Hamilton told Purdy that he was determined to trace the slander. Purdy mentioned that Governor Clinton had a copy of the British letter, and Hamilton decided to contact his old bogeyman. That same day, Clinton was nominated by the Republicans as Jefferson’s running mate for vice president. Hamilton demanded of his longtime foe “a frank and candid explanation of so much of the matter as relates to yourself.”48 Clinton said that a General Macomb had shown him a copy of the letter around the time of the Constitutional Convention. Hamilton insisted that Clinton send him the letter, if he retained it in his files, so that he could hunt down its source. Clinton sent a blunt, unrep
entant reply, saying that he could not find the letter but precisely recollected its contents: “It recommended a government for the United States similar to that of Great Britain.... The [American] House of Lords was to be composed partly of the British hereditary nobility and partly of such of our own citizens as should have most merit in bringing about the measure.”49 Clinton clearly gave credence to this nonsensical fairy tale, and he no longer felt any need to defer to Hamilton, who had lost his power and could now be bullied. In a guarded response, Hamilton expressed hope that if Clinton found the letter, he would hand it over to him. For fifteen years, Hamilton had tried to run down the sources of the lies told about him. The effort had left him weary and dispirited, but he still could not shed the fantasy that, if only he went after slander with sufficient persistence, he could vanquish his detractors once and for all.

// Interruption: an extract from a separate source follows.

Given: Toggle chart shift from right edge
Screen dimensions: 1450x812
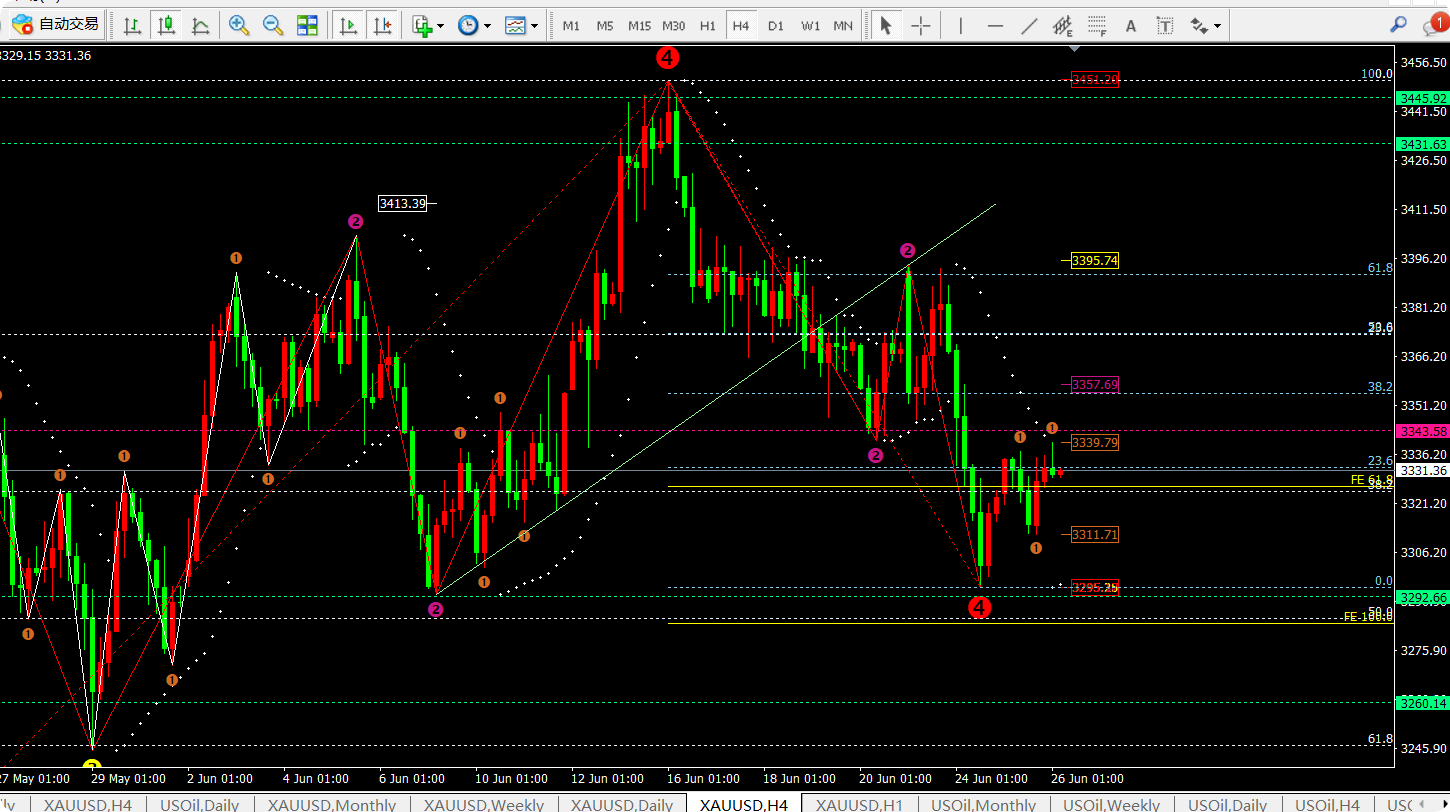Looking at the screenshot, I should pos(382,26).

To fathom the full bitterness of Aaron Burr in the spring of 1804, one must dip into the hateful campaign literature spewed forth by his opponents during the gubernatorial race. Few elections in American history have trafficked in such personal defamation. Undeterred by Burr’s libel suit, Cheetham’s American Citizen engaged in ever more reckless sallies against him. Cheetham advised readers that his staff had assembled a list of “upwards of twenty women of ill fame with whom [Burr] has been connected.” Another list in his possession, he said, cited married ladies who were divorced due to Burr’s seductions as well as “chaste and respectable ladies whom he has attemped to seduce.”50 The most infamous Cheetham tale concerned a “nigger ball” that Burr allegedly threw at his Richmond Hill estate to woo free black voters.51 Supervised by his slave Alexis—described by an early Burr biographer as “the black factotum of the establishment”—this party was said to have featured Burr dancing with a voluptuous black woman, whom he then seduced.52 This election coverage set a new low for Cheetham, which is saying something.